Niestety potwierdziły się obawy o spadku formy zawodniczek Chemika. W ostatnich czterech spotkaniach policzanki zdobyły tylko dwa oczka. To bardzo niewiele jak na drużynę czołówki ligi. W ostatniej potyczce w Pszczynie podopieczne Mariusza Bujka poległy w kolejnych partiach do 15, 23 i 14. Przegraliśmy ten mecz bo nie zastosowaliśmy się obranej taktyki, co niestety zdarza się nam coraz częściej. Do tego dochodzi brak koncentracji i obawa dziewczyn, że każde kolejne zepsute zagranie będzie ważyło o losach meczu. To nie jest komfortowa sytuacja. - stwierdził szkoleniowiec PSPS-u. Istotnie, Chemik jest w dołku zarówno fizycznym, jak i psychicznym, co widać było w ostatnich meczach, w których wyraźnie brakowało drużynie animuszu i wiary we własne możliwości. Po głębszej analizie wydaje mi się, że nie zaskakujemy już naszych rywali szybką grą, z której słynęliśmy. Teraz drużyny odczytują nasze zamiary, a przy niewysokich skrzydłowych i słabszej formie środkowych tak to wygląda - ocenił Bujek.

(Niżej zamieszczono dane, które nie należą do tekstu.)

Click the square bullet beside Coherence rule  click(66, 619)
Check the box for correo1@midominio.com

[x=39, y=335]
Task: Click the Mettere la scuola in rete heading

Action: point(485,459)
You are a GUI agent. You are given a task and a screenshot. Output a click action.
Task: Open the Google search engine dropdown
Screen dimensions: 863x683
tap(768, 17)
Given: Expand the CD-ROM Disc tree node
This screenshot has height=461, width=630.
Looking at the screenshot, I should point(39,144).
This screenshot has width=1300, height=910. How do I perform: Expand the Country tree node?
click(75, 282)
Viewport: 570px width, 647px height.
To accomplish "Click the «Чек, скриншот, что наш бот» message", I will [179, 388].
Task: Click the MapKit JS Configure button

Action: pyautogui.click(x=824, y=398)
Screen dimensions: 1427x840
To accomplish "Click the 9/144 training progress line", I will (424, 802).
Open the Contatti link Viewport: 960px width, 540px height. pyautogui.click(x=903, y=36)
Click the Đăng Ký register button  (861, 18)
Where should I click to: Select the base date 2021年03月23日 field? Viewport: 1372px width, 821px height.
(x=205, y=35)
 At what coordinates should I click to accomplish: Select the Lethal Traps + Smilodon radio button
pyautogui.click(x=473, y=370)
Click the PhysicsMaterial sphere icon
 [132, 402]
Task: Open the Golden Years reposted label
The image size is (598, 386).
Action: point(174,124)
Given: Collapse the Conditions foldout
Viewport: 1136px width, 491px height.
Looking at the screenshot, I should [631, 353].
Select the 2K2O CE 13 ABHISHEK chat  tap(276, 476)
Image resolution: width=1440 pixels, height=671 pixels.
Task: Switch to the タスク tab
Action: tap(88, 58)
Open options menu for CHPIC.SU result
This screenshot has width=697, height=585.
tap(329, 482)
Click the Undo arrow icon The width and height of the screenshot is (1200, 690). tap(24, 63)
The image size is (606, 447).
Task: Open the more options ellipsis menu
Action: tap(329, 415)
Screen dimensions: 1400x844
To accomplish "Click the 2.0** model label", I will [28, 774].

W sztabie szkoleniowym jest jednak sporo determinacji, by niekorzystną sytuację zmienić jak najszybciej. Podczas zbliżającej się przerwy świąteczno-noworocznej siatkarki Chemika czeka mnóstwo pracy. Zmieniamy zupełnie wszystko, a przerwa to będzie ciężka praca dla nas wszystkim, bo chcemy znaleźć antidotum na nasze słabości - zapewnił trener policzanek, po czym poprosił o wyrozumiałość i cierpliwość wszystkich, którym zależy na losach klubu. My postaramy się ze wszystkich sił wyjść z tego dołka i grać jak najlepiej potrafimy - zakończył Bujek.
Policzanki czeka jeszcze jedna ważna w tym roku przeprawa, już w najbliższą niedzielę w Legionowie.